Mona Lisa, also known as La Gioconda, is the wife of Francesco del Giocondo. This painting is painted as oil on wood. The original painting size is 77 x 53 cm (30 x 20 7/8 in) and is owned by by the Government of France and is on the wall in the Louvre in Paris, France.
This figure of a woman, dressed in the Florentine fashion of her day and seated in a visionary, mountainous landscape, is a remarkable instance of Leonardo’s sfumato technique of soft, heavily shaded modeling. The Mona Lisa’s enigmatic expression, which seems both alluring and aloof, has given the portrait universal fame.
And here we go.
1. She lived with Francois I, Louis XIV and Napoleon
Although da Vinci began work on his masterpiece while living in his native Italy, he did not finish it until he moved to France at King Francois I’s request. The French king displayed the painting in his Fontainebleau palace where it remained for a century. Louis XIV removed it to the grand Palace of Versailles. At the outset of the 19th century, Napoleon Bonaparte kept the painting in his boudoir.

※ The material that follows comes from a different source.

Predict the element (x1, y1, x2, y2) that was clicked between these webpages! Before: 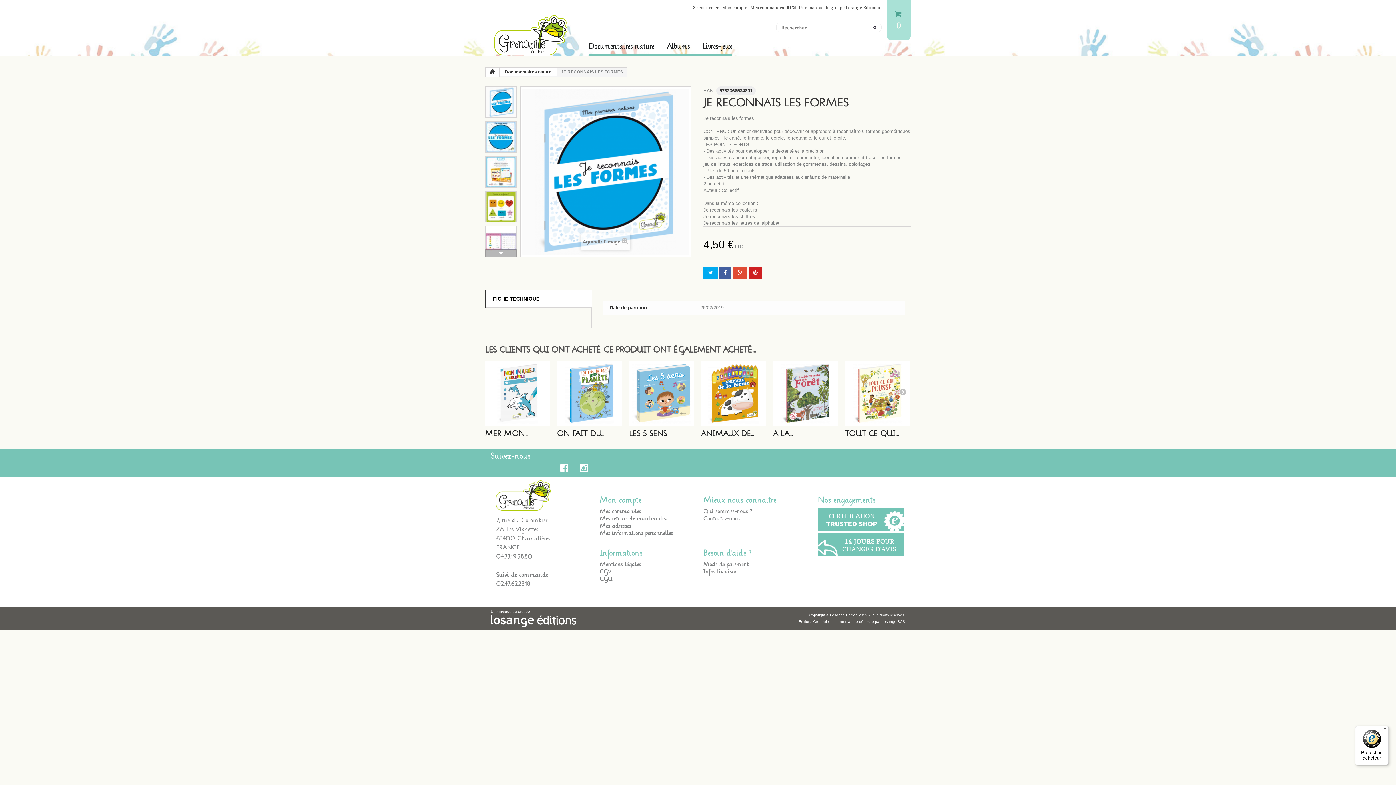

2. It is a painting but not a canvas.
Da Vinci’s famous masterpiece is painted on a poplar plank. Considering he was accustomed to painting larger works on wet plaster, a wood plank does not seem that outlandish. Canvas was available to artists since the 14th century, but many Renaissance masters preferred wood as a basis for their small artworks.
3. She has her own room in the Louvre Museum in Paris.

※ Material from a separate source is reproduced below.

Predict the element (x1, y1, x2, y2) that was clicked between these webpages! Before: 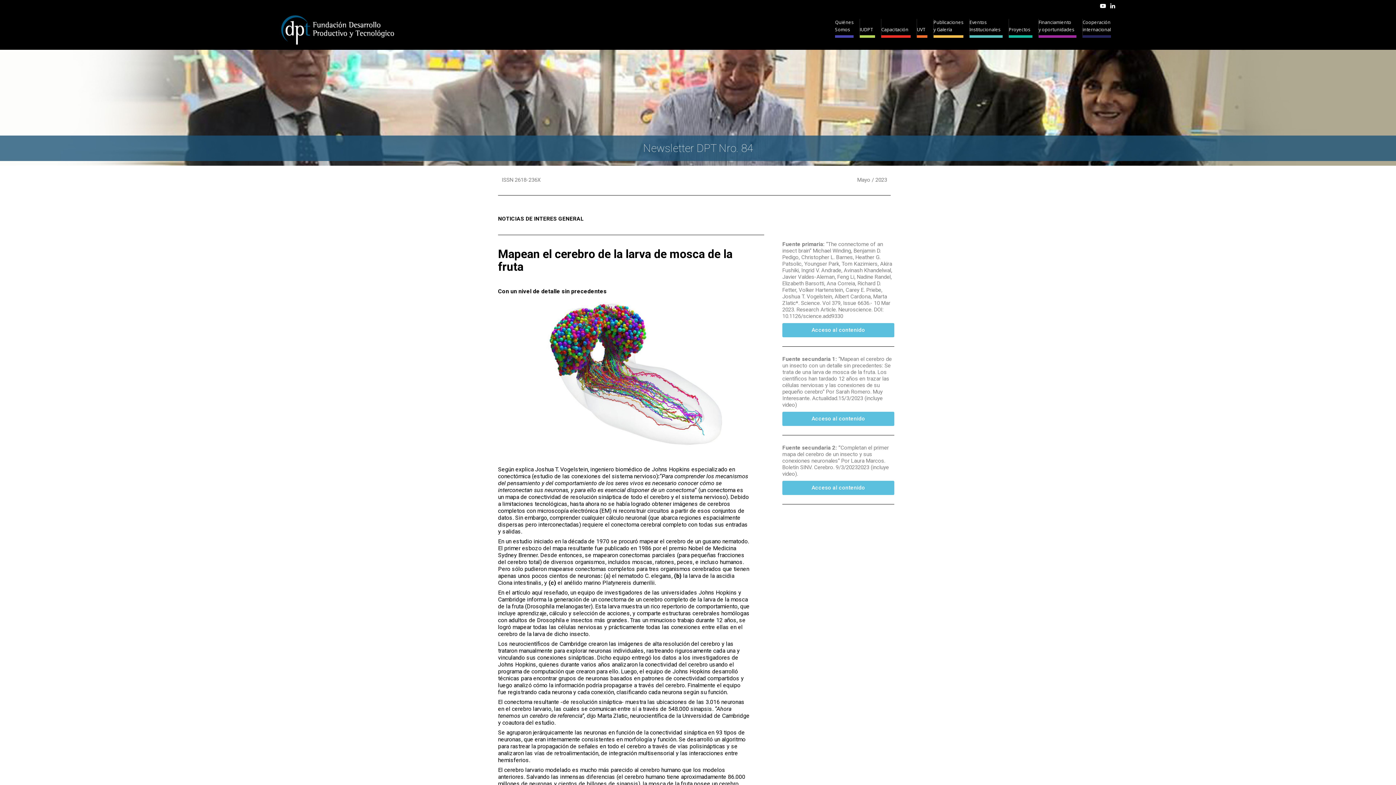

After the Louvre launched a four-year, $6.3 million renovation in 2003, the painting now has its own room. A glass ceiling lets in natural light, a shatter-proof glass display case maintains a controlled temperature of 43 degrees F. and a little spotlight brings out the true colors of da Vinci’s original paints.
4. The eyes have it.
People have come up with all sorts of theories about the painting, some educated and some downright silly. In 2010, members of the Italian National Committee for Cultural Heritage announced that microscopic scrutiny of the work had revealed new discoveries. In the madonna’s right eye, the artist’s initials L.V. appear.

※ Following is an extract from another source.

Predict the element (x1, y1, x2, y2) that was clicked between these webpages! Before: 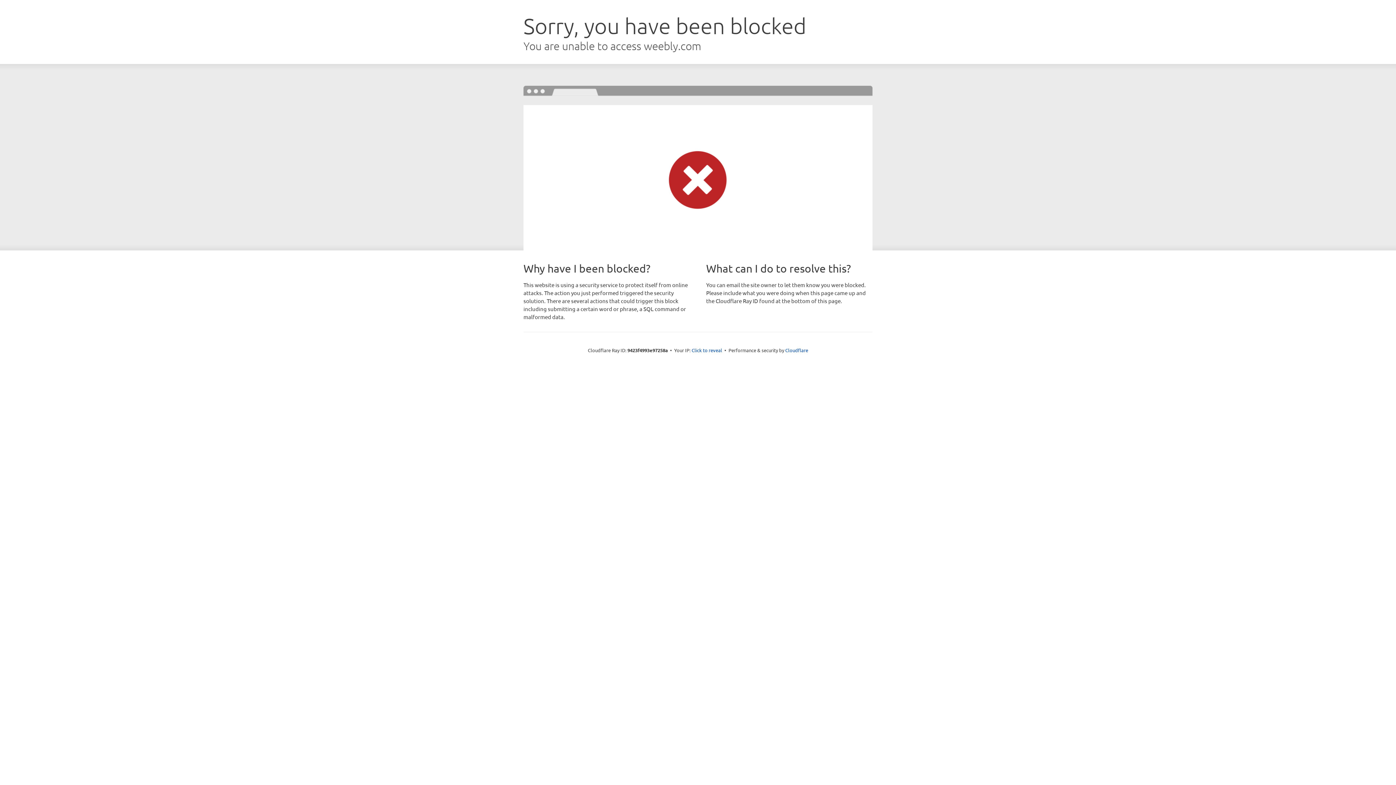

5. Jackie Kennedy invited her to visit.
Over the centuries, French officials have only rarely let the painting out of their sight. However, when first lady Jackie Kennedy asked if the painting could visit the U.S., French President de Gaulle agreed. “Mona Lisa” went on display at the National Gallery of Art in Washington D.C. and then at the Metropolitan Museum of the Arts in New York City.
6. A thief made her famous.
Although in the art world, the painting had always been an acknowledged masterpiece, it wasn’t until it was stolen in the summer of 1911 that it would capture the attention of the general public. Newspapers spread the story of the crime worldwide. When the painting finally returned to the Louvre two years later, practically the whole world was cheering.
7. Picasso was under suspicion for the theft. During the investigation, the gendarmes went so far as to question known art dissidents such as Pablo Picasso about the theft. They briefly arrested poet Guillaume Apollinaire, who had once said the painting should be burned. Their suspicions proved to be unfounded.
8. She receives fan mail.
Since the painting first arrived at the Louvre in 1815, “Mona Lisa” has received plenty of love letters and flowers from admirers. She even has her own mailbox.
9. Not everyone is a fan.
Various vandals have tried to harm da Vinci’s famed masterpiece, and 1956 was a particularly bad year. In two separate attacks, one person threw acid at the painting, and another individual pelted it with a rock. The damage is faint but still noticeable. The addition of bulletproof glass repelled subsequent attacks with spray paint in 1974 and a coffee cup in 2009.
10. She cannot be bought or sold.
Truly priceless, the painting cannot be bought or sold according to French heritage law. As part of the Louvre collection, “Mona Lisa” belongs to the public, and by popular agreement, their hearts belong to her.